Effect of Termination. Upon termination of this BAA, The Parties will recover any PHI in the possession of their subcontractors, agents, or representatives. The Parties will destroy all such PHI plus all other PHI in its possession, and will retain no copies. If The Parties believe that it is not feasible to destroy the PHI as described above, PicassoMD shall notify Primary Care Provider or Specialist, and/or Specialist or Primary Care Provider shall notify PicassoMD, in writing. The Parties will ensure that any and all protections, requirements and restrictions contained in this BAA will be extended to any PHI retained after the termination of this BAA, and that any further uses and/or disclosures will be limited to the purposes that make the return or destruction of the PHI infeasible.

L.

Miscellaneous.

1.

Survival. The respective rights and obligations of the Parties under Sections I (Audit and Inspection Rights), K.2 (Effect of Termination), and L (Miscellaneous) will survive termination of this BAA indefinitely.

2.

Amendments; Waiver. This BAA constitutes the entire agreement between the Parties with respect to the HIPAA Rules. It may not be modified, nor will any provision be waived or amended, except in a writing duly signed by authorized representatives of Primary Care Provider, Specialist and/or PicassoMD. A waiver with respect to one event will not be construed as continuing, or as a bar to or waiver of any right or remedy as to subsequent events.

3.

Compliance with Privacy and Security Rules. Any ambiguity in this BAA shall be resolved in favor of a meaning that permits The Parties to comply with the HIPAA Rules.

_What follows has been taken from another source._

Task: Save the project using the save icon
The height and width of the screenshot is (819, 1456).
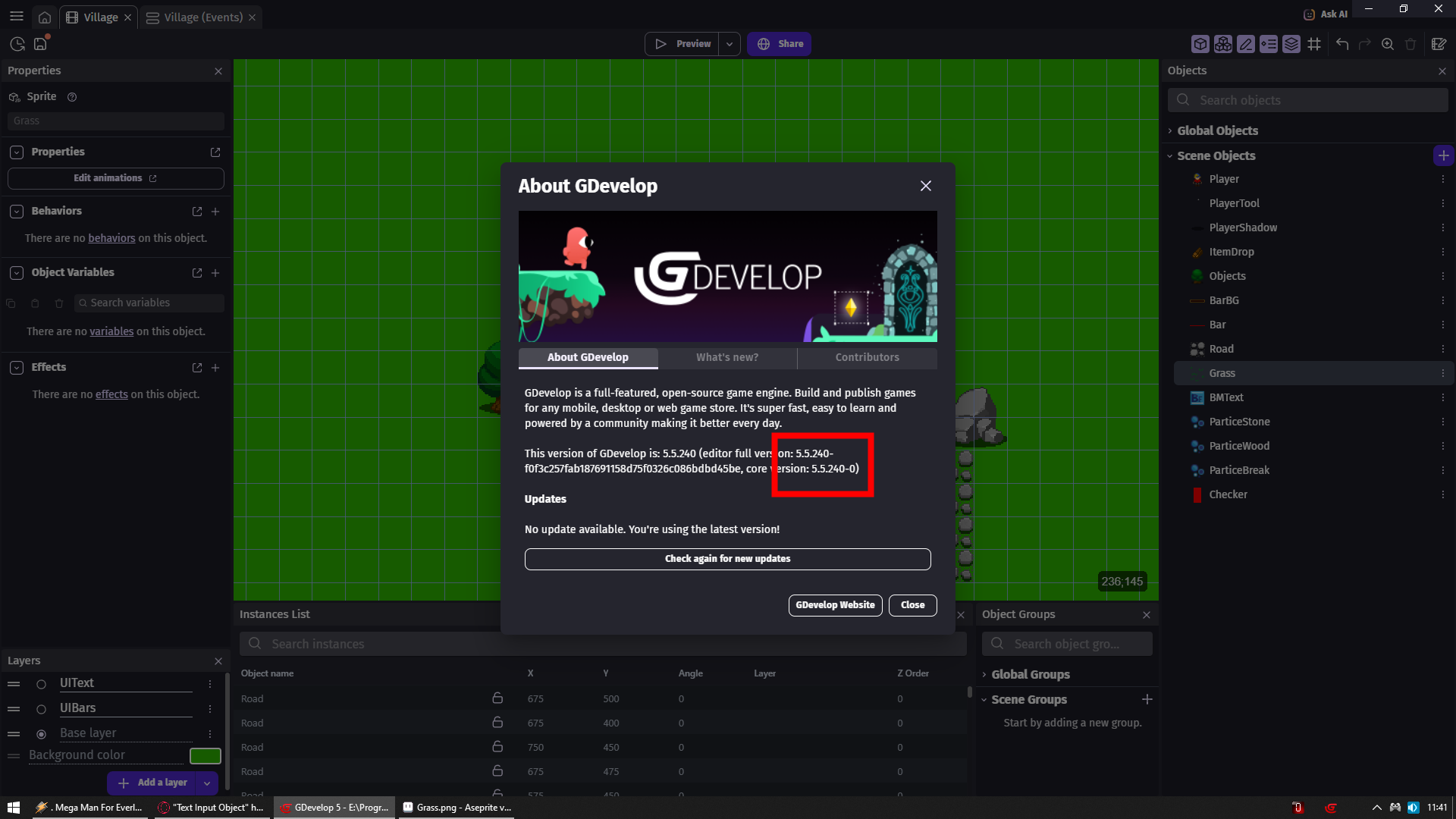Action: (x=39, y=43)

To the extent the HIPAA Rules are revised, this BAA shall be deemed automatically amended to the extent necessary to comply with such revisions.

4.

No Third Party Beneficiaries. Nothing express or implied in this BAA is intended to confer, nor shall anything herein confer, upon any other person, other than the Primary Care Provider, Specialist and PicassoMD, and their successors and assigns, any rights, remedies, obligations, or liabilities whatsoever.

5.

Notices. Any notice to be given under this BAA shall be made via U.S. Mail, commercial courier or electronic mail. Any such notice shall be deemed given when received at the proper address.